=== Source document ===

Director Sean Byrne who slaved away making shorts, is a prime example of the raw talent emerging in the horror scene down under. This Australian feature is dark, intense, sharp and extremely gruesome, yet Byrne encourages the audience to laugh along cutting back between comedic moments and plenty of jolts, gasps, and real shocks. The balance of humor and horror is scaled so perfectly that the scares sneak up when least expected. Byrne is a master of manipulating tension with a very keen eye and a gift for pushing its violence to the limit without feeling over excessive.
The basic premise of the movie seems fairly conventional. With prom night about to take place in a small town, teenagers are preparing for the special night scrambling to find a date. Young, good-looking, rebellious teen Brent (Xavier Samuel) has his date all planned out with the beautiful and vibrant Holly (Victoria Thaine). Brent finds himself turning down offers from several girls, including the school recluse Lola (Robin Mcleavy), only what he doesn’t know is that the quietest girl in school is also the craziest. Lola with the aid of her equally troubled father kidnaps Brent and organizes a private prom, a night of terror that Brent will never forget. Despite it`s familiar premise, The Loved Ones offers enough twists and turns at precisely the moments you least expect, taking a familiar story in a new and exciting direction.
Byrne clearly had no trouble finding quality actors. Xavier Samuel (soon to be a teen heartthrob in the third Twilight film) gives a convincing, unforgettable and charismatic performance. Making the most of his character, the actor does a perfect job in expressing his emotions with little or no dialogue. Robin McLeavy steals every scene she’s in as Lola, turning an unforgettable performance that cannot be overlooked. Lola dressed in glitter and pink satin, and her seriously off balanced father, with whom she shares a disturbingly pseudo-sexual relationship make one of the most potent serial killer duos to ever grace the screen. Using veterinary drugs, hammers, salt, drills and other typical household products on their victims as punishment, these characters are sure to become classic horror icons for the ages.

===

Prompt 1:
Which specific things does the review of The Loved Ones say Lola and her father use on their victims?
Prompt 2:
Can you carry on the review of The Loved Ones from its last sentence?
The lines that come after this text are from a different source.

=== Dataset ===

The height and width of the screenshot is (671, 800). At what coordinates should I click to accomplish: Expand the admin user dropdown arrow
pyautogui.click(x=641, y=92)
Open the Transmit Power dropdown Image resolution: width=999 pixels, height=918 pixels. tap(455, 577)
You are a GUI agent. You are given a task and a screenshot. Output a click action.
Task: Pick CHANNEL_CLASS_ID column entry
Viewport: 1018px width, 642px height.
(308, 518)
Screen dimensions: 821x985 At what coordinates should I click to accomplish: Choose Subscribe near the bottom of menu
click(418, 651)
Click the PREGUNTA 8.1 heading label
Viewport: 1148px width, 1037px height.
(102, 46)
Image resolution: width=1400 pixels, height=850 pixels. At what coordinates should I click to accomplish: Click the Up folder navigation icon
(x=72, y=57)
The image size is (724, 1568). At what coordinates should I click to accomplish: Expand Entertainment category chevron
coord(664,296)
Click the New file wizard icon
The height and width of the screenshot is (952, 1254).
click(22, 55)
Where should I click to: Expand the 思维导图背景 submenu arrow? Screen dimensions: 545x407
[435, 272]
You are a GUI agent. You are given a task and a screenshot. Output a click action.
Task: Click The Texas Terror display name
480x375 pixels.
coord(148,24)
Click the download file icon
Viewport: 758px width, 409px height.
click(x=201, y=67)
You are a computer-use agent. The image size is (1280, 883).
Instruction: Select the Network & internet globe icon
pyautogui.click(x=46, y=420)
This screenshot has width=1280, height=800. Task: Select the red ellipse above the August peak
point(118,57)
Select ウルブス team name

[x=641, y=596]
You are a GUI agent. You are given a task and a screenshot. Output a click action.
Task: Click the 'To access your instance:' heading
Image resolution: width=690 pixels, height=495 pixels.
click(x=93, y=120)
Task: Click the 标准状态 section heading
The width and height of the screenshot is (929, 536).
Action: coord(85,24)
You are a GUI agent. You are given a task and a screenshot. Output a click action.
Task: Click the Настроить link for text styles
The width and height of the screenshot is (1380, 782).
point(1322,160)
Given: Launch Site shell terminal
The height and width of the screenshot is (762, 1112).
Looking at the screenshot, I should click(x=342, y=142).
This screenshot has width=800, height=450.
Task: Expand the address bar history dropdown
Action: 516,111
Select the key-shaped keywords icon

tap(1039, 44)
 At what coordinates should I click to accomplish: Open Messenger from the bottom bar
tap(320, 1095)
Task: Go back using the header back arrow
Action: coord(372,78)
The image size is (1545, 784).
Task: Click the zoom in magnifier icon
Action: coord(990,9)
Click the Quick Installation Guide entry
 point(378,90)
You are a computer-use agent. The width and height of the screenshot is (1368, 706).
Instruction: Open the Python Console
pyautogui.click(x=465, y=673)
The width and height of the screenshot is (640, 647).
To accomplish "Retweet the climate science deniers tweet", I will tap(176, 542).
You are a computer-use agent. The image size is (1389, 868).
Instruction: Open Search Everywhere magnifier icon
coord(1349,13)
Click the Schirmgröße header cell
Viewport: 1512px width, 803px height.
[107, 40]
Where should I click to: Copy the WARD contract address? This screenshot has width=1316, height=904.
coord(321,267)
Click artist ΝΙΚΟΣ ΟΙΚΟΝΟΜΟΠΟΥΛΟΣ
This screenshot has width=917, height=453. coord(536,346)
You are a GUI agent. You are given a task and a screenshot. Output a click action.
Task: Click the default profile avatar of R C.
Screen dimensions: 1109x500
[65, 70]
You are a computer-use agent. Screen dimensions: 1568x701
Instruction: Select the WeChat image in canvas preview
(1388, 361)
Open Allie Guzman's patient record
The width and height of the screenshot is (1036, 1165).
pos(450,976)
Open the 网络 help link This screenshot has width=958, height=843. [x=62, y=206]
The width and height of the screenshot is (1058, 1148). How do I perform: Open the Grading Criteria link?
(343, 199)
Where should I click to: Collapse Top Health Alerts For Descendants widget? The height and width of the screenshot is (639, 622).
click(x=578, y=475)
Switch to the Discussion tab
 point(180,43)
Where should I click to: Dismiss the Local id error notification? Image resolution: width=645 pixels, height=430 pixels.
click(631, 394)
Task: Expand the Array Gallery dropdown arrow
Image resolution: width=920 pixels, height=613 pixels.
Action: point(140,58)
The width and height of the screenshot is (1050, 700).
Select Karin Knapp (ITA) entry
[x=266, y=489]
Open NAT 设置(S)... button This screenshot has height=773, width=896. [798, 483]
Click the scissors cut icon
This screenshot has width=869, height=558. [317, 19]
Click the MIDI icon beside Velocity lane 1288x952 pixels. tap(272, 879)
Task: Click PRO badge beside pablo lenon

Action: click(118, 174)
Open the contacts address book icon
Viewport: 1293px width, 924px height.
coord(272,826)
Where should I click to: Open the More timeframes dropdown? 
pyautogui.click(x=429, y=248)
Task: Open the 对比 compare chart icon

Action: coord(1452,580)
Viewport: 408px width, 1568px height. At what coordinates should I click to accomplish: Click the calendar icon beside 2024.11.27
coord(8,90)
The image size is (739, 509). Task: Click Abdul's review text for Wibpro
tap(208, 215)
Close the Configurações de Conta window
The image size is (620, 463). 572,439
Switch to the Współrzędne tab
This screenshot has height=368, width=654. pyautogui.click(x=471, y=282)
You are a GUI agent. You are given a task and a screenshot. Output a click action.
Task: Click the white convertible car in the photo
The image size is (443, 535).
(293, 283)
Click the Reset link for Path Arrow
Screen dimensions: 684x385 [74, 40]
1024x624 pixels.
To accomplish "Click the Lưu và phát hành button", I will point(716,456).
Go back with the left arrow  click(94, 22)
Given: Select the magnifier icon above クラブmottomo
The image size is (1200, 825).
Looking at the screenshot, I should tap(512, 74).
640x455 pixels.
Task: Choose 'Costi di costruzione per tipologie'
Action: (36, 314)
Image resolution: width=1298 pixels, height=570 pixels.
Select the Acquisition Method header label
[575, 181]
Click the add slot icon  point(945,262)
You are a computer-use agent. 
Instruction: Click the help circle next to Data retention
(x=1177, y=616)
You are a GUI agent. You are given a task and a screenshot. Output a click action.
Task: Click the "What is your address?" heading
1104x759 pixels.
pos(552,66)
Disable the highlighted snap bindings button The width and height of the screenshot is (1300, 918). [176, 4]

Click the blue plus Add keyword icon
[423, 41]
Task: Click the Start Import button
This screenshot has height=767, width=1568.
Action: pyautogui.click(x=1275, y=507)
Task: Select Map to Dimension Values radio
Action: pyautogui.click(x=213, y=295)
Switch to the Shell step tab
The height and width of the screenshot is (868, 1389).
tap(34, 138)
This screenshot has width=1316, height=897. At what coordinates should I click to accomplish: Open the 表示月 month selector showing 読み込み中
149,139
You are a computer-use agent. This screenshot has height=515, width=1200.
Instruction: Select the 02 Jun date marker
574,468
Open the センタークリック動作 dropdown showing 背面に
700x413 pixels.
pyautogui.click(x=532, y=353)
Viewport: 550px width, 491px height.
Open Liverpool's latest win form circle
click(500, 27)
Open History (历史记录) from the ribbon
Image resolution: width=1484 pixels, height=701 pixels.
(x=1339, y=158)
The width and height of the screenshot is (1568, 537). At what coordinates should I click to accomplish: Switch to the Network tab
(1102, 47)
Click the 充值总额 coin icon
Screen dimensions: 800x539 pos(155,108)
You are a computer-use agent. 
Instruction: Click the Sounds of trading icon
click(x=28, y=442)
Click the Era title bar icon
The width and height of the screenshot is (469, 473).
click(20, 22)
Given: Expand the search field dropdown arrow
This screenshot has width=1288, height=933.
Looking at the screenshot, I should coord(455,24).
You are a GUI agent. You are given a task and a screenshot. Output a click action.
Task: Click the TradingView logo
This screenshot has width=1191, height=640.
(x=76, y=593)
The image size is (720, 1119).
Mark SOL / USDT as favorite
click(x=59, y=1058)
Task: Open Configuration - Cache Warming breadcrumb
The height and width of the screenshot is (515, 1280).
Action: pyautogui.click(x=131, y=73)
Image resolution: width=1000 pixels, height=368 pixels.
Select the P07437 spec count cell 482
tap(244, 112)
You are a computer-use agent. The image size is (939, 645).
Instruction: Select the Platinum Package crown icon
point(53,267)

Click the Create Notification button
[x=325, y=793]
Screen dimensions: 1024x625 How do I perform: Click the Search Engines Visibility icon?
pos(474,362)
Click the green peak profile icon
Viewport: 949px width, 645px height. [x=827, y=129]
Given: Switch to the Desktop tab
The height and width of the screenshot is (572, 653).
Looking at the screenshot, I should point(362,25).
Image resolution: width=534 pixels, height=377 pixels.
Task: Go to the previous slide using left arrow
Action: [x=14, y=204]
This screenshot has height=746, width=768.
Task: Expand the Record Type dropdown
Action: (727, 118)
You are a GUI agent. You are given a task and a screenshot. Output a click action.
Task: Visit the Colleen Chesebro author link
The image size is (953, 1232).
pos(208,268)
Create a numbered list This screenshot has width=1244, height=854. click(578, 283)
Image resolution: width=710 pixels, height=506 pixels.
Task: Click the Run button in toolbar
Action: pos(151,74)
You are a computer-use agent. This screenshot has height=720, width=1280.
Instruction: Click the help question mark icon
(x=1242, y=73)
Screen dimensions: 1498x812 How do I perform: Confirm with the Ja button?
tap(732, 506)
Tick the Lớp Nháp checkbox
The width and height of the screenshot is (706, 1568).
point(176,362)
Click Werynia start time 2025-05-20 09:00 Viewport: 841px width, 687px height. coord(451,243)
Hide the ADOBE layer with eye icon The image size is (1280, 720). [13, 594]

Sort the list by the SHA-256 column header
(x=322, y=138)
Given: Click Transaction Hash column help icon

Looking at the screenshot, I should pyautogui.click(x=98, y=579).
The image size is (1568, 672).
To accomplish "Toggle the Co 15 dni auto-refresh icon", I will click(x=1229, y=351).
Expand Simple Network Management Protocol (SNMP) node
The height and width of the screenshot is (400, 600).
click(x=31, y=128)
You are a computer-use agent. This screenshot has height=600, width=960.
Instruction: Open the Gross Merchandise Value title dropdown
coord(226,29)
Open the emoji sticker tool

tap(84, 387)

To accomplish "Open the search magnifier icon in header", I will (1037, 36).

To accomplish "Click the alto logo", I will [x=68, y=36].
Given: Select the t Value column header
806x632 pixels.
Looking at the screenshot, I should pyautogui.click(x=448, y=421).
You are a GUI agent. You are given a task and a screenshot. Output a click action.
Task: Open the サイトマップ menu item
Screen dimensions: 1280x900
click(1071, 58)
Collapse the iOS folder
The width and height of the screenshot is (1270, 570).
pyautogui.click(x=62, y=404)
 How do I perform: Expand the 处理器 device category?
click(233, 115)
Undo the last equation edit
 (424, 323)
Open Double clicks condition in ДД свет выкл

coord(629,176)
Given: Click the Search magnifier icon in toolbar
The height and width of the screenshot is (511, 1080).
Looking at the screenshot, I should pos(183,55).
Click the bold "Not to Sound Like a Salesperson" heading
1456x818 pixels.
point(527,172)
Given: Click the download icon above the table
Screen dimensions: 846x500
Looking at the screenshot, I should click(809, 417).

===

Task response 1:
Veterinary drugs, hammers, salt, drills

Task response 2:
D.O.P. Simon Chapman makes great use of long, steady takes, and shows great patience in holding the camera still for long periods of time, creating some of the most memorable scenes from any horror film you’re likely to see this year. The lighting and set design make the picture seem like it had a much bigger budget, and the filmmakers rely on good old make-up and practical effects over anything digital. However, the star of the film is editor Andy Canny, who cuts away at just the right frames, mounting the tension in key sequences to just the right level before each payoff is delivered.
With a searing rock soundtrack, deftly intertwined story lines, great dialogue and fresh characters, The Loved Ones is a vivid, sometimes scary, sometimes funny, relentless thriller. Reconfiguring Pretty in Pink as a torture-porn horror film, this stunning spectacle is sure to have everyone howling in amazement. Smart, refreshing and devoid of any gimmicks or eye-rolling nonsense, this Australian genre-film marks Byrne as a definite director to watch out for.